This case turns upon the proper interpretation of the act of Congress of June 8, 1872, c. 357, 17 Stat. 340, subsequently incorporated into the Revised Statutes as section 2368, authorizing the Secretary of the Interior to permit the purchase of such lands as may have been located with Chippewa half-breed scrip, provided that such locations have been made in good faith, and by innocent holders of the same. Did this authorize the purchase of land which had been located outside of the territory ceded to the United States by the treaty of September 30, 1854, between the United States and the Chippewa Indians of Lake Superior and the Mississippi? 10 Stat. 1109.

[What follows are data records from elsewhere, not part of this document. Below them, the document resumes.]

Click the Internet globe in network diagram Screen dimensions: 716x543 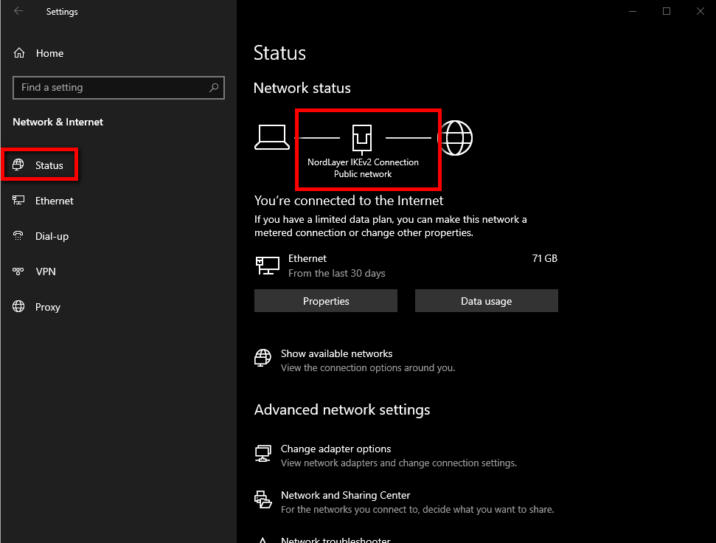pyautogui.click(x=456, y=136)
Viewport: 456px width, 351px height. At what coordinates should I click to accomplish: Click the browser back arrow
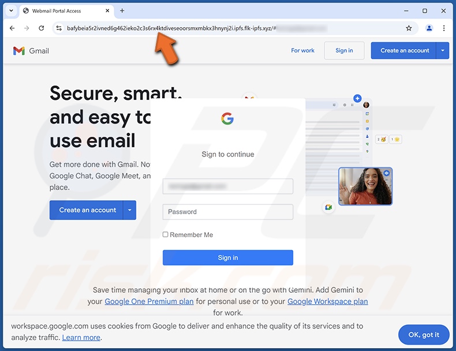12,28
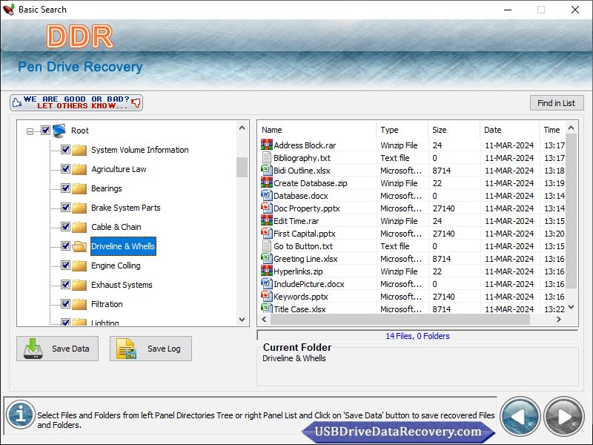Click the Database.docx Word file icon
The width and height of the screenshot is (593, 445).
pyautogui.click(x=267, y=196)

To answer this question satisfactorily requires the consideration of the exact terms of the treaty and the proceedings thereunder. By the first article the Chippewas of Lake Superior ceded certain territory to the United States, theretofore owned by them in common with the Chippewas of the Mississippi, and the latter assented and agreed to such cession upon certain terms, unnecessary to be specified. By article 2, the United States agreed "to set apart and withhold from sale, for the use of the Chippewas of Lake Superior," certain tracts of land described in six paragraphs, all of which tracts lie in the neighborhood of Lake Superior and within the States of Michigan, Wisconsin and Minnesota. The seventh paragraph of article 2 provides that "each head of a family or single person over twenty-one years of age at the present time of the mixed bloods, belonging to the Chippewas of Lake Superior, shall be entitled to eighty acres of land, to be selected by them under the direction of the President, and which shall be secured to them by patent in the usual form." Article 3 provides that the reserved tracts shall be surveyed; that the President shall make assignments to the parties entitled to the lands in severalty, and issue patents as fast as the occupants become capable of transacting their own affairs, with such restrictions upon the power of alienation as he may see fit to impose. The other articles of the treaty cut but a small figure in this case.

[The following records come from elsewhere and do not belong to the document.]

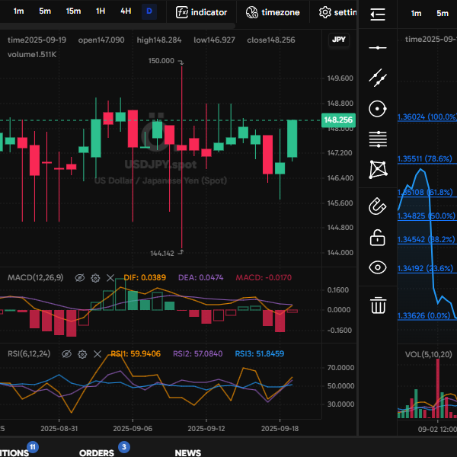The width and height of the screenshot is (457, 457).
Task: Select the harmonic pattern drawing tool
Action: [377, 169]
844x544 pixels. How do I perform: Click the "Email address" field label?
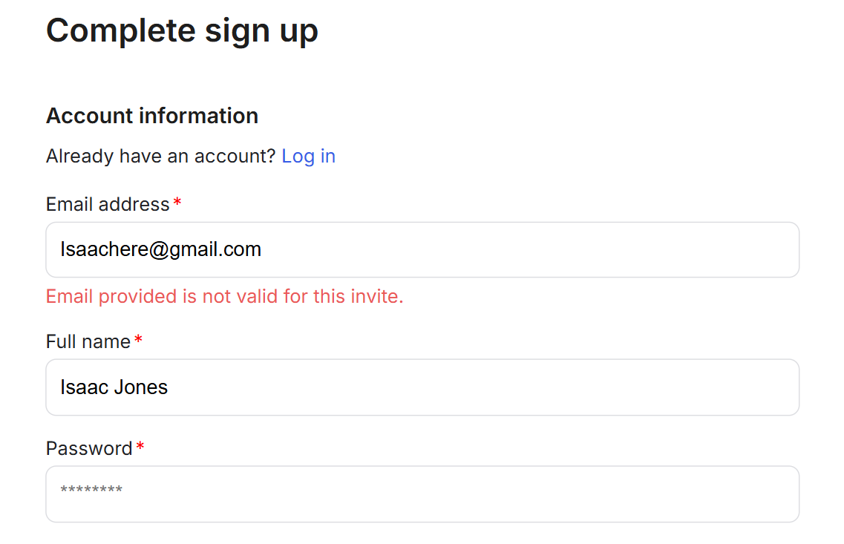[108, 205]
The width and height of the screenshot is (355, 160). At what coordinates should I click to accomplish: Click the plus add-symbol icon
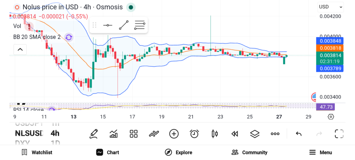174,134
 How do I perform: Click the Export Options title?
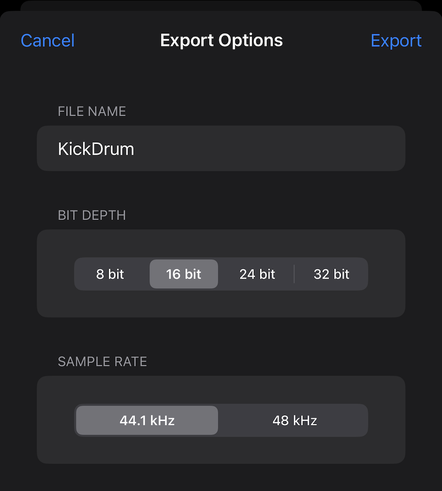click(221, 41)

As a means of identifying the persons, who, under the seventh paragraph of the second article, were entitled to the lands, certificates were issued to such persons, which became known as Chippewa half-breed scrip. These certificates provided that any sale, transfer, mortgage, assignment or pledge thereof, or of any right accruing thereunder, would not be recognized as valid by the United States, and that patents for lands located by authority thereof should be issued directly to the person named in the certificate, and should in nowise enure to the benefit of any other person or persons whatsoever. This seems to be conceded in this case. Notwithstanding this provision, which was intended to secure to the holder of the certificates the land itself, they were made the subject of purchase and sale, through the device of powers of attorney signed by the person to whom the scrip was issued, authorizing some person, whose name was left blank, to locate the scrip upon lands to be selected by him, and to sell and convey the lands so selected. On the patent being issued to the person named in the certificate, the name of the attorney was filled in, and the deed executed by such person as the attorney-in-fact of the person named in the certificate, to the actual purchaser. Of course this scheme was in the nature of a fraud upon the act.

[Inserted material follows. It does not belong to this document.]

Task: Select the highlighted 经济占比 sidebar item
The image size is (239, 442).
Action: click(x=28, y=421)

There was no legal restriction against the conveyance by the half-breed of the patent title when once acquired; and no provision upon the face of the scrip limiting its purchasing power to any particular portion of the unappropriated public lands of the government. In fact, it appears from the time it first began to be issued, that it was expressly recognized and received by officers of the land office as subject to be located anywhere upon the public domain, both within and without the land ceded to the government by the treaty provisions.

The abuses connected with the transfer of this scrip in the manner above stated finally became so flagrant, that the attention of Congress was called to the subject, and on December 20, 1871, a resolution was adopted calling, among other things, for the following information:

"1. The number of pieces of scrip of 80 acres each, and the names of the parties to whom issued. . . .

"4. A copy of said scrip, the manner of locating the same, whether by the parties to whom it was issued, or by others; whether located upon lands ceded by said tribe, and all decisions of the Department of the Interior in relation to the issuance and location of said scrip."

There appears to have been a report made in pursuance of this resolution on March 12, 1872; and on June 8, 1872, an act was passed in the following terms:

"The Secretary of the Interior be, and he is hereby, authorized to permit the purchase, with cash or military bounty land warrants, of such lands as may have been located with claims arising under the seventh clause of the second article of the treaty of September thirtieth, eighteen hundred and fifty-four, at such price per acre as the Secretary of the Interior shall deem equitable and proper; but not at a less price than one dollar and twenty-five cents per acre; and that owners and holders of such claims in good faith be also permitted to complete their entries, and to perfect their titles under such claims upon compliance with the terms above mentioned: Provided, That it shall be shown to the satisfaction of the Secretary of the Interior that such claims are held by innocent parties in good faith, and that the locations made under such claims have been made in good faith, and by innocent holders of the same." Act of June 8, 1872, c. 357, 17 Stat. 340.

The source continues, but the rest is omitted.